------ Supplied data ------

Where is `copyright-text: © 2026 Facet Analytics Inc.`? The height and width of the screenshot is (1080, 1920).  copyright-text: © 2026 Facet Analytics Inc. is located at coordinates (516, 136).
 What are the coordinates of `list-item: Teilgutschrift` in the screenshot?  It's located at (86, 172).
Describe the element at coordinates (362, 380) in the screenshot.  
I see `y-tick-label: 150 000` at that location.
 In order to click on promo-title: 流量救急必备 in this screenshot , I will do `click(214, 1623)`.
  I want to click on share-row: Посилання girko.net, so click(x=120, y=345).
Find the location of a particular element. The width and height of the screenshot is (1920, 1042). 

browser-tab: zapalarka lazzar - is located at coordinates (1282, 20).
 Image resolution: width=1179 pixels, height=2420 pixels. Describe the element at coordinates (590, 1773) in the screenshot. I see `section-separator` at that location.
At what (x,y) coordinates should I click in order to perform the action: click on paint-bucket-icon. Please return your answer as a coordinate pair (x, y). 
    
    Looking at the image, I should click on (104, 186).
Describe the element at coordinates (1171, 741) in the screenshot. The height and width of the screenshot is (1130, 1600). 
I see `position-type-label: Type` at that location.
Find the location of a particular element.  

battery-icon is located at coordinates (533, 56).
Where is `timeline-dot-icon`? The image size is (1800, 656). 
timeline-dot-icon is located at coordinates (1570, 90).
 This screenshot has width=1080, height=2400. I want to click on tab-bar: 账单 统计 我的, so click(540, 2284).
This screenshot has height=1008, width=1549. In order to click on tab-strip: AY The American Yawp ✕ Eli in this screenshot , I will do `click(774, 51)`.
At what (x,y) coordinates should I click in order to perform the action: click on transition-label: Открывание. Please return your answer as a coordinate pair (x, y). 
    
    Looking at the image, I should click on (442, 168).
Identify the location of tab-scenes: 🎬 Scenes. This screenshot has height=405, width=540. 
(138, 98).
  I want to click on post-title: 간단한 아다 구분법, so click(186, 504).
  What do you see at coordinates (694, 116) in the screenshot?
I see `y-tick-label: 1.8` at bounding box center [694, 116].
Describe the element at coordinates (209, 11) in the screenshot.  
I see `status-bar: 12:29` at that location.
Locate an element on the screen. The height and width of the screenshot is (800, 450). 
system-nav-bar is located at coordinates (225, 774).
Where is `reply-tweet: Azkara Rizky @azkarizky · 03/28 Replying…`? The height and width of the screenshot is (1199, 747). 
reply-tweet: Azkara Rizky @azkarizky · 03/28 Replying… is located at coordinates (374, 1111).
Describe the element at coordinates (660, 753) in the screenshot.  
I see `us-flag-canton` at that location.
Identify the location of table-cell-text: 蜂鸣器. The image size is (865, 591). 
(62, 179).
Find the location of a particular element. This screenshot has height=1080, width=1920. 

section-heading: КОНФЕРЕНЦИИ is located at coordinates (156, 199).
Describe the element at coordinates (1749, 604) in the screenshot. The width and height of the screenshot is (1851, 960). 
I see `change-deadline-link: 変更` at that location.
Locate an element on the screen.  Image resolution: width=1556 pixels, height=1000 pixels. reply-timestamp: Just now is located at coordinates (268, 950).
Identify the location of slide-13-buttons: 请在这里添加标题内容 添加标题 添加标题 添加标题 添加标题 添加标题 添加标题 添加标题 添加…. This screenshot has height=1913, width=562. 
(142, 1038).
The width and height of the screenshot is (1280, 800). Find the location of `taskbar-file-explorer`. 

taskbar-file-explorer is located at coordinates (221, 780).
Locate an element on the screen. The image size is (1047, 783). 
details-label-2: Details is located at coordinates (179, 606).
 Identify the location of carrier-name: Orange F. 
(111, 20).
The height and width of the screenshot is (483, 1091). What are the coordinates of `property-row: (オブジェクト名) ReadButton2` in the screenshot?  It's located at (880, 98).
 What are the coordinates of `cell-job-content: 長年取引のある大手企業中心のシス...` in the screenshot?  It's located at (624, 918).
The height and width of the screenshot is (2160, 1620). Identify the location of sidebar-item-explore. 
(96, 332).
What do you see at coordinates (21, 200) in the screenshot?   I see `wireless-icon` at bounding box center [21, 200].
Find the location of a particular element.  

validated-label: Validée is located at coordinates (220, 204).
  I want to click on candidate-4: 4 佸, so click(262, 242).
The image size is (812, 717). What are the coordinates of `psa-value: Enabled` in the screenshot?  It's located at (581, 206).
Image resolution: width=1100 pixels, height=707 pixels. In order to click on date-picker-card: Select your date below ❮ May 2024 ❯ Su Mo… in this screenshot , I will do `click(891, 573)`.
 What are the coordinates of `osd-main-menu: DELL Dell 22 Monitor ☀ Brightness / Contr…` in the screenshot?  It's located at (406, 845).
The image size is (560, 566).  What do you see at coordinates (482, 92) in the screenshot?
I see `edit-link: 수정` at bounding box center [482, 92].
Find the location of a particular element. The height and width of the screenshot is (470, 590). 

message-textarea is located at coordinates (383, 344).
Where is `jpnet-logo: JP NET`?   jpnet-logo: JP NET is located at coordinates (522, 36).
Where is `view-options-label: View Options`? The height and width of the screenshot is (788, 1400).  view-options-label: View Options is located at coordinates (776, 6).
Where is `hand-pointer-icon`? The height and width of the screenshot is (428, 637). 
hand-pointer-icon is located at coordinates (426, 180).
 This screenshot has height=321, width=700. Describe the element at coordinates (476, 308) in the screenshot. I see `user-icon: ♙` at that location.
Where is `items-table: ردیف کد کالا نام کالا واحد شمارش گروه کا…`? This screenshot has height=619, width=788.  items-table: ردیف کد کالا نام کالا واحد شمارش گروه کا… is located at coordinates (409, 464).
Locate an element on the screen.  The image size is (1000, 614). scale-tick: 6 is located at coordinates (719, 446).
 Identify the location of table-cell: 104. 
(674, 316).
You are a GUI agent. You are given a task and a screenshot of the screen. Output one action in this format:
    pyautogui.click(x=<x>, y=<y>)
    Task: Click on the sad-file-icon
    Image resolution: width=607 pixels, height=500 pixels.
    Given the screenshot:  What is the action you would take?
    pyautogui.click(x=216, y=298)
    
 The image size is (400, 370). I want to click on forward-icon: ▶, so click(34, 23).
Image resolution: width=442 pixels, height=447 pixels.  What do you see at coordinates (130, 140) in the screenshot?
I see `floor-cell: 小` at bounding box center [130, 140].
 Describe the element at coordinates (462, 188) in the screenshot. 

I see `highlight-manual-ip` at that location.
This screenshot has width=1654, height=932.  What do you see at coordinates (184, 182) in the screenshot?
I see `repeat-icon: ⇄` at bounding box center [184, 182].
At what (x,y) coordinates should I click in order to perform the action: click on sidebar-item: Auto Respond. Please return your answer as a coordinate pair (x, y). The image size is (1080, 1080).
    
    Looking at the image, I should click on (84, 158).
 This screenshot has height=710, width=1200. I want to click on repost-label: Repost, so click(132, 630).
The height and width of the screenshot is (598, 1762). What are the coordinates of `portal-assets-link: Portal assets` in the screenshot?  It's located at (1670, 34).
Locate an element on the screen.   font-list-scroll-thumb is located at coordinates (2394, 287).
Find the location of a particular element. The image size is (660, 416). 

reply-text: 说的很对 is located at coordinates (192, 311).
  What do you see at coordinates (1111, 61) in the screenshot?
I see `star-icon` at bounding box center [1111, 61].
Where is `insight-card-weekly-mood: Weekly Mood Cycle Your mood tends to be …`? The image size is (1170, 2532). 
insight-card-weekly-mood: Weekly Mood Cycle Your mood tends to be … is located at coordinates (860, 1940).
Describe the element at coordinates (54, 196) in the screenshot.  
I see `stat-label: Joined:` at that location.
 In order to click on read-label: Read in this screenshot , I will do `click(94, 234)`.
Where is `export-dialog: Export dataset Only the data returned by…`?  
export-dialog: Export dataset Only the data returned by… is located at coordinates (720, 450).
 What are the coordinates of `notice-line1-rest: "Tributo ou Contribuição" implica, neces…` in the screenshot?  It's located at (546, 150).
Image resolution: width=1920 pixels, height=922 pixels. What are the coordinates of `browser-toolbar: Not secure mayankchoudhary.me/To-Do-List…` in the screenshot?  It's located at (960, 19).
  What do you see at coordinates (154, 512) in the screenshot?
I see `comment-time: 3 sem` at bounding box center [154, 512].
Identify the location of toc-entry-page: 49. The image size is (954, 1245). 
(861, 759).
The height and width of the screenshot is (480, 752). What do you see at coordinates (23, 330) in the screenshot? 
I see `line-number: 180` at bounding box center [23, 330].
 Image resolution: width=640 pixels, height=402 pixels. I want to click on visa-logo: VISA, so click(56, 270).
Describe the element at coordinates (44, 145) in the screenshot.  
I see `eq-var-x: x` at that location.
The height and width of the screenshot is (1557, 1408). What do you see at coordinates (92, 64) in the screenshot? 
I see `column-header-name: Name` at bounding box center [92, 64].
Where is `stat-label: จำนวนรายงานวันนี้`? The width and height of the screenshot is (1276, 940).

------

## Work instructions
Could you rewrite the stretch from the start of the records through the line containing "In order to click on promo-title: 流量救急必备", replacing "screenshot" with "image" and leaving everything else unchanged?

## Reply to the exercise
Where is `copyright-text: © 2026 Facet Analytics Inc.`? The height and width of the image is (1080, 1920).  copyright-text: © 2026 Facet Analytics Inc. is located at coordinates (516, 136).
 What are the coordinates of `list-item: Teilgutschrift` in the image?  It's located at (86, 172).
Describe the element at coordinates (362, 380) in the image.  
I see `y-tick-label: 150 000` at that location.
 In order to click on promo-title: 流量救急必备 in this image , I will do `click(214, 1623)`.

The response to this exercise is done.